Pg. G1-G9. Chiapuk Rhyolite. Includes welded tuff and tuff-conglomerate, which are probably textural variants of same ash flow. Tuff is dense to porous, creamy to grayish-pink rock whose groundmass contains many angular fragments of dense pink porphyritic rhyolite and a gray, porous pumice. Fragments as much as 8 inches long. Groundmass generally cryptocrystalline and shows flow banding suggestive of plastic flow, particularly around pink rhyolite fragments; commonly groundmass contains small fragments of rhyolite and pumice and of broken feldspar crystals. Where basal contact is exposed, the welded tuff seems to lie conformably on Vekol Formation (new). Over a longer reach, the contact cuts obliquely across strike of Vekol, and the Chiapuk is probably separated from the Vekol by erosional surface of low relief. Top of unit either cut off by faults which abut the tuff against Escabrosa Limestone or is covered by alluvium. Truncated section about 200 feet thick. Is similar lithologically, stratigraphically, and structurally to Cat Mountain Rhyolite of Brown (GSA Bull., v. 50, 1939) in Tucson Mountains. Age is considered Late Cretaceous, based on similarity to Cat Mountain, which was dated at 70.3 +/-2.2 Ma and 74.1 +/-2.2 Ma by Damon (Arizona Univ. Geochron. Lab. Ann. Prog. Rpt., p. 8, 1963).
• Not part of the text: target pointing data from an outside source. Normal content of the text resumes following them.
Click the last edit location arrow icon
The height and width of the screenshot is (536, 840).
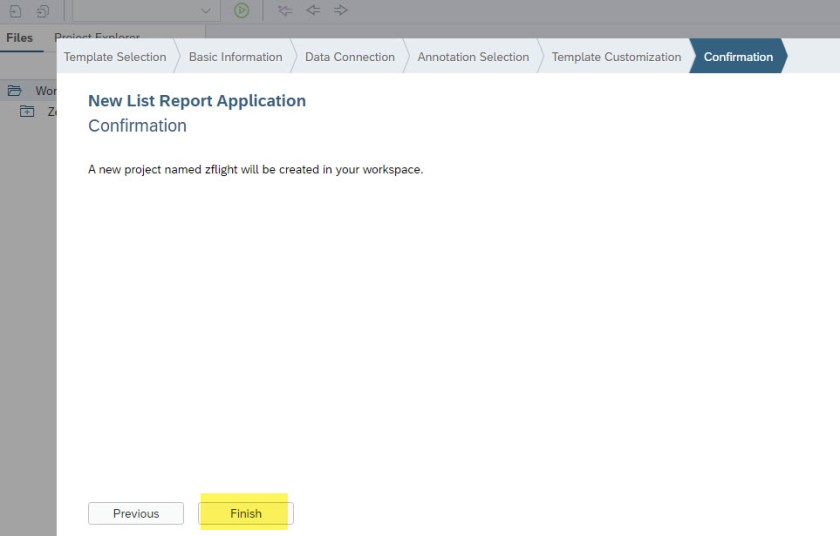pyautogui.click(x=285, y=10)
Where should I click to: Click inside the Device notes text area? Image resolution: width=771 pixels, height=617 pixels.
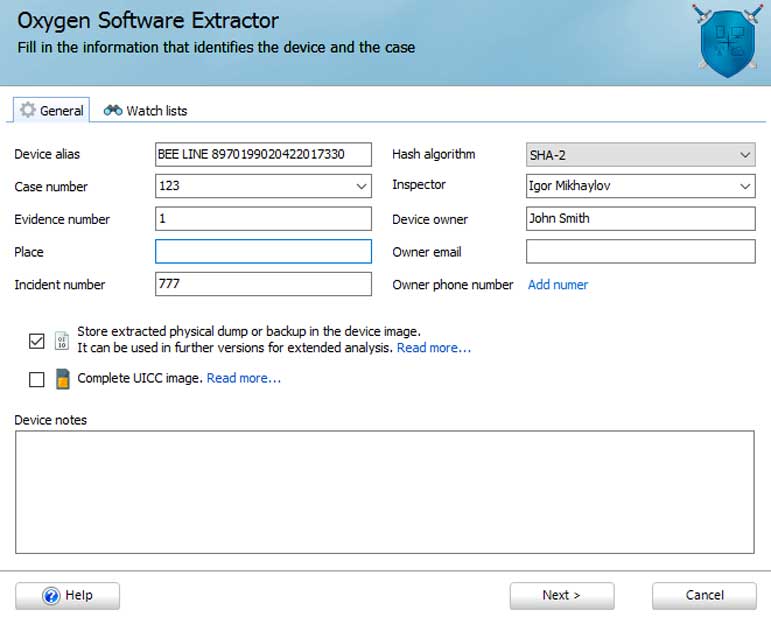tap(384, 491)
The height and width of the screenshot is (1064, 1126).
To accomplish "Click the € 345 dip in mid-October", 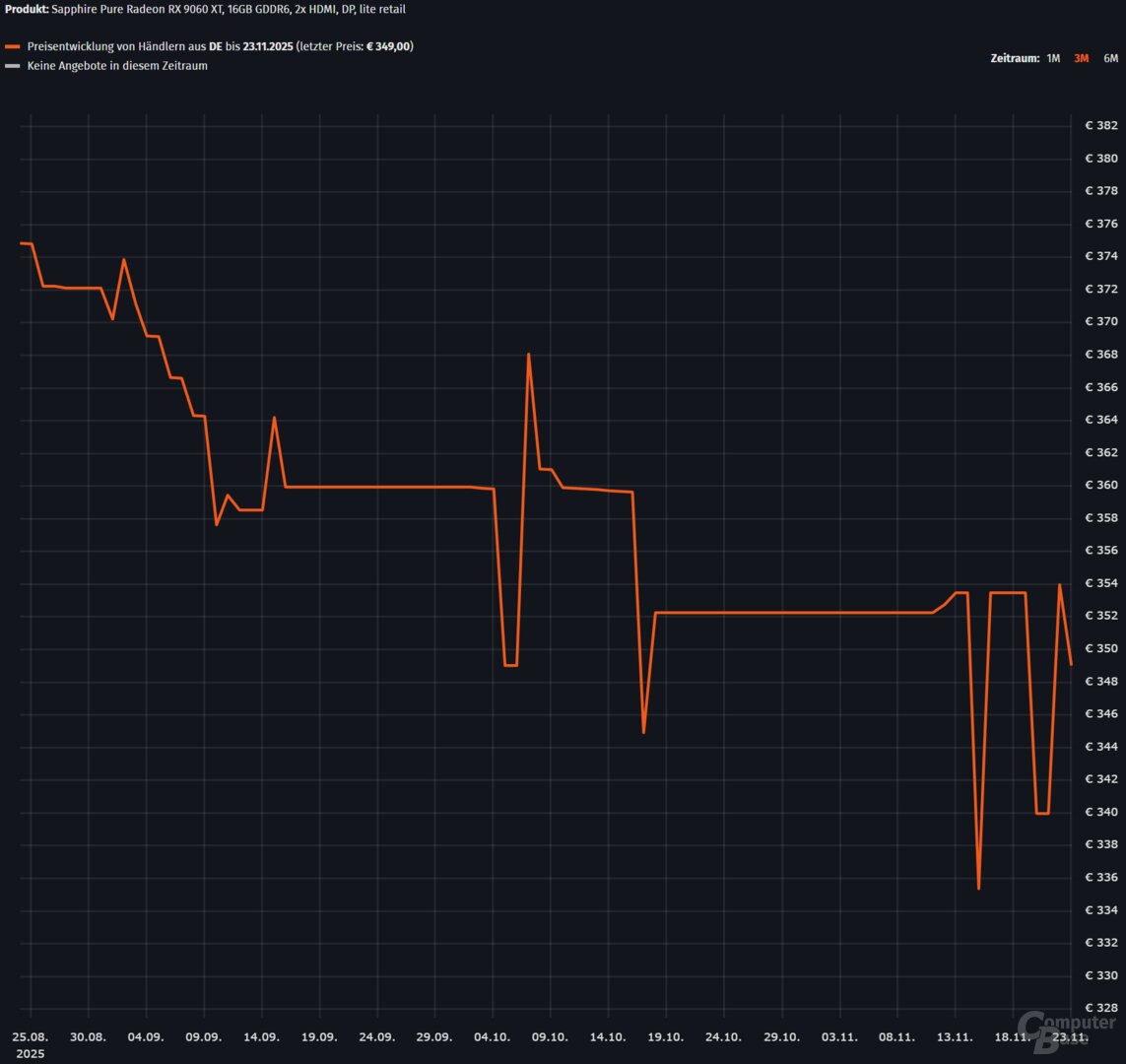I will tap(643, 732).
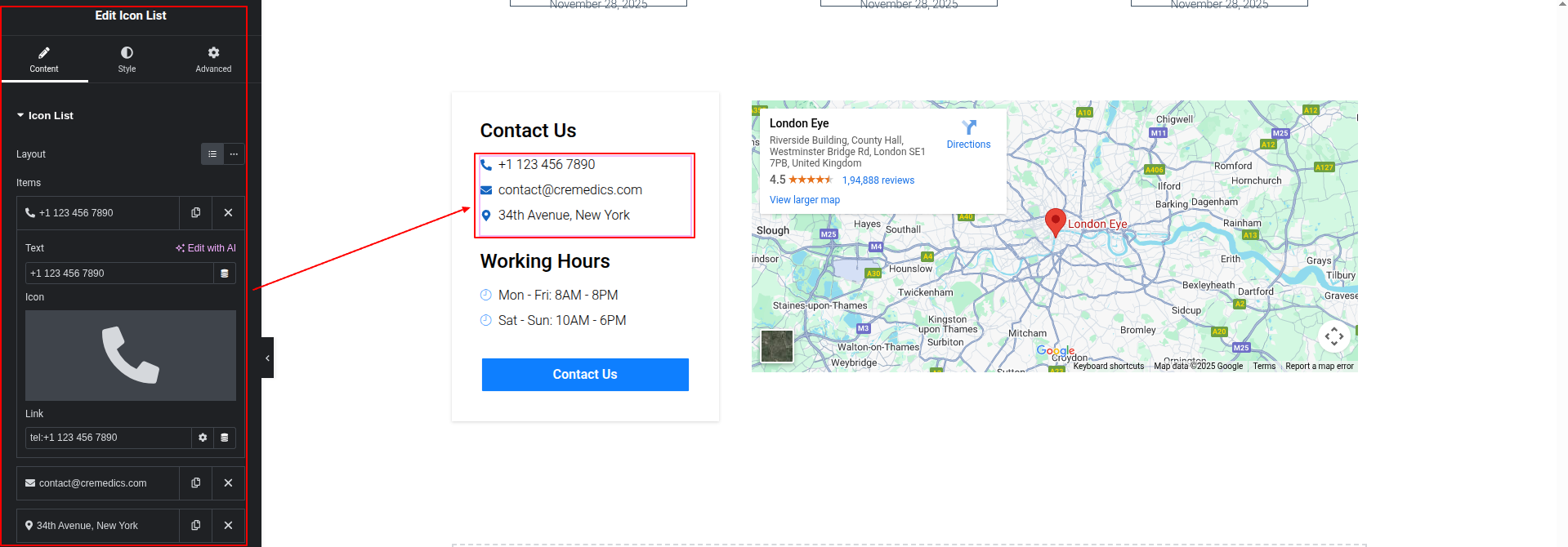
Task: Open View larger map link
Action: (x=804, y=200)
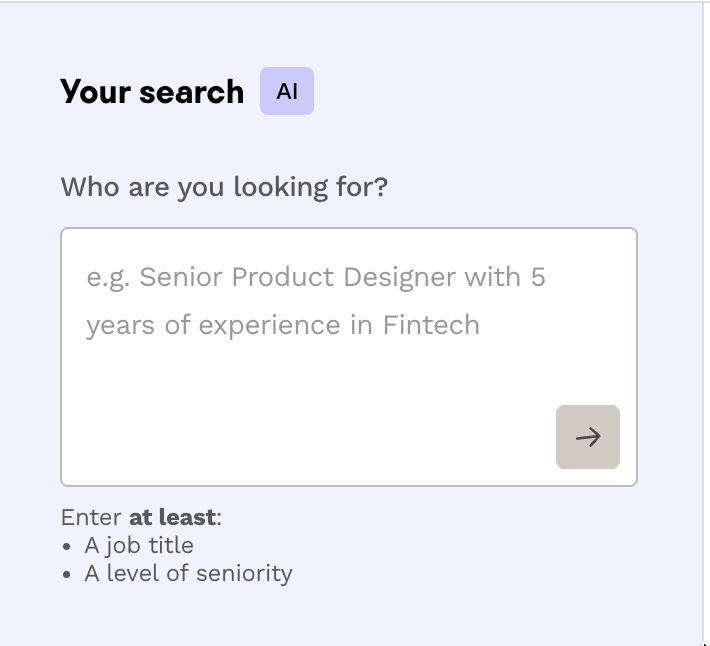
Task: Click the 'A job title' hint item
Action: [x=139, y=545]
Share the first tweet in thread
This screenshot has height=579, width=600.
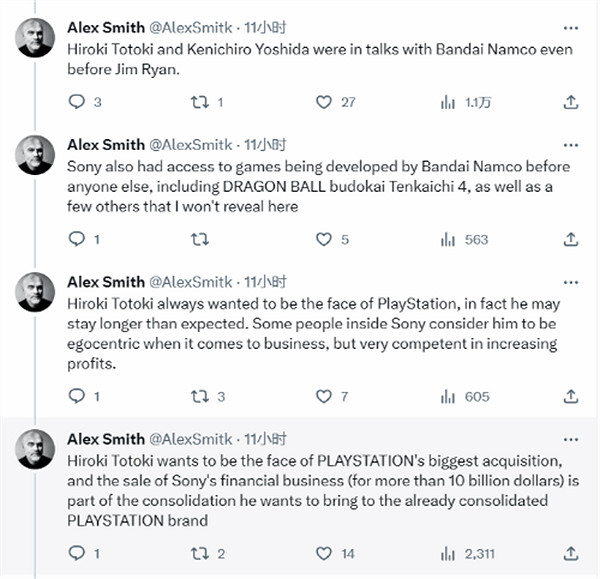click(571, 102)
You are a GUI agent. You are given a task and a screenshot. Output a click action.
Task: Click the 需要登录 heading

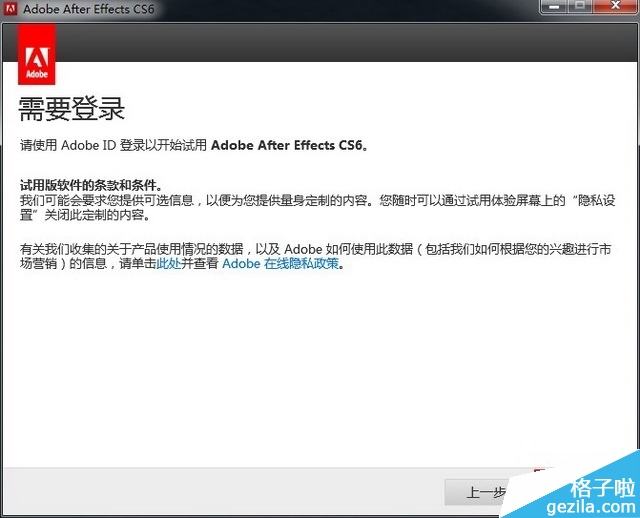[72, 109]
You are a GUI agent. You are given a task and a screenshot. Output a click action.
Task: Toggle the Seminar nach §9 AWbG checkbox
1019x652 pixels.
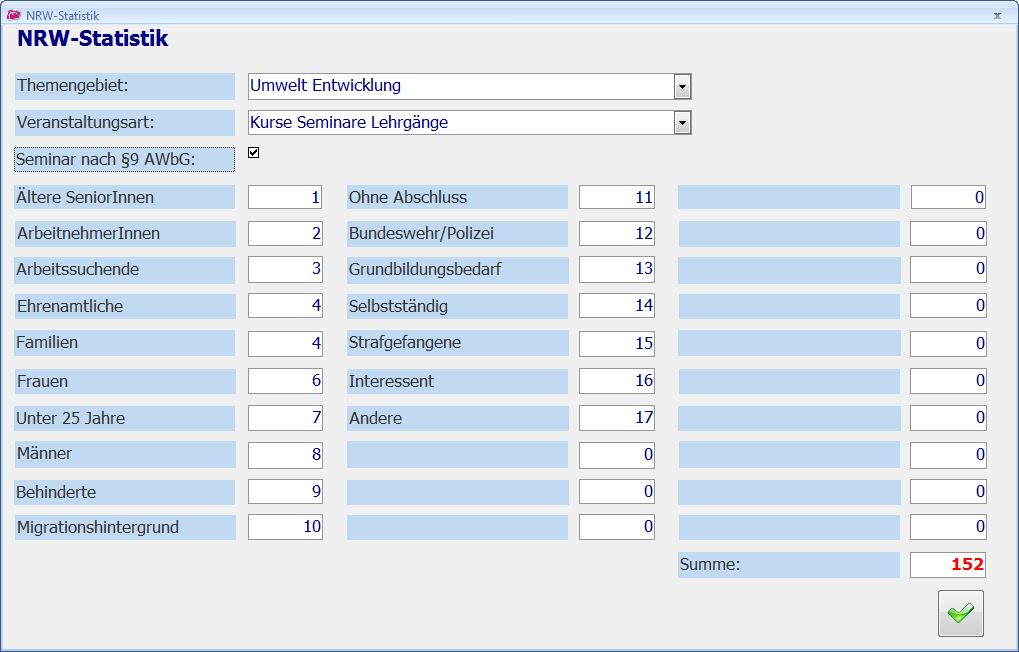(253, 153)
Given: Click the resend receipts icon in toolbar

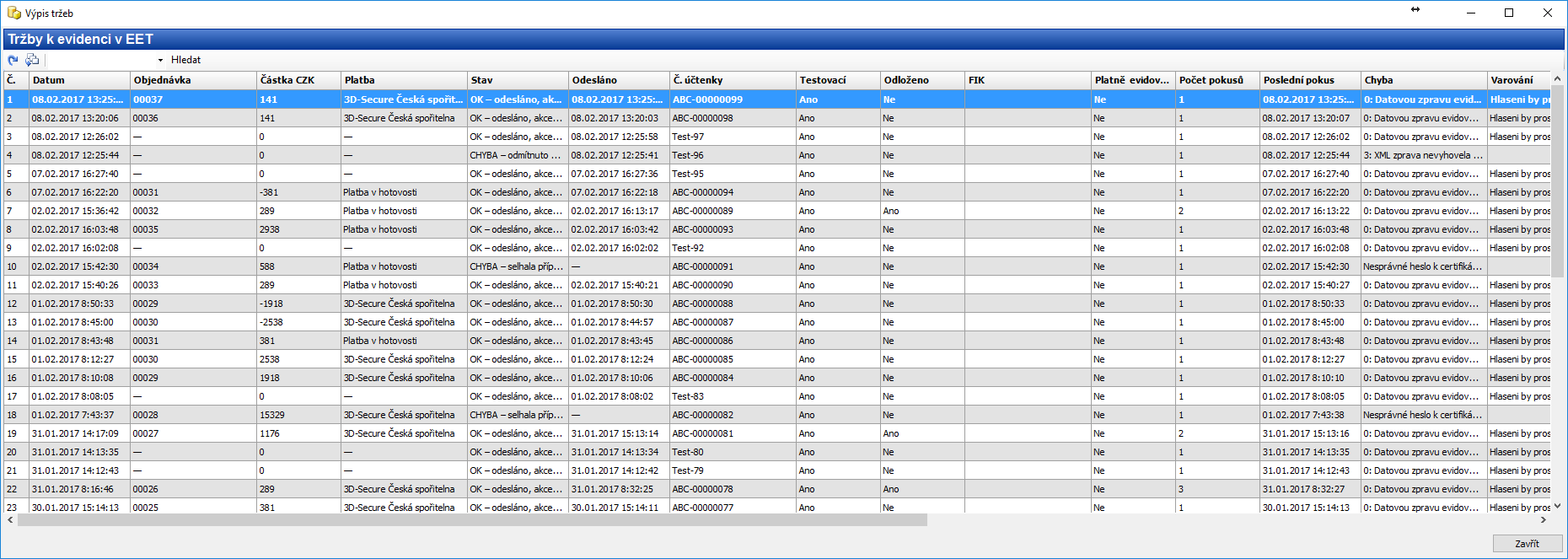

Type locality: about 2 mi west of Reward Mine, Vekol Mountains, Papago Indian Reservation, southwestern Pinal Co., southwestern AZ. Named from nearby village of Chiapuk.
Source: Publication; US geologic names lexicon (USGS Bull. 1350, p. 147).
Is youngest Cretaceous formation in Vekol Mountains (Pinal Co, AZ) in Basin-and-Range province. Overlies Vekol Formation (Campanian). Is considered possible, if not probable, that both Vekol and Chiapuk are general equivalents to Salero Formation in Santa Rita Mountains. Age is shown to be Campanian and Maestrichtian (Late Cretaceous) on correlation chart (fig. 5); redefined from late? Mesozoic.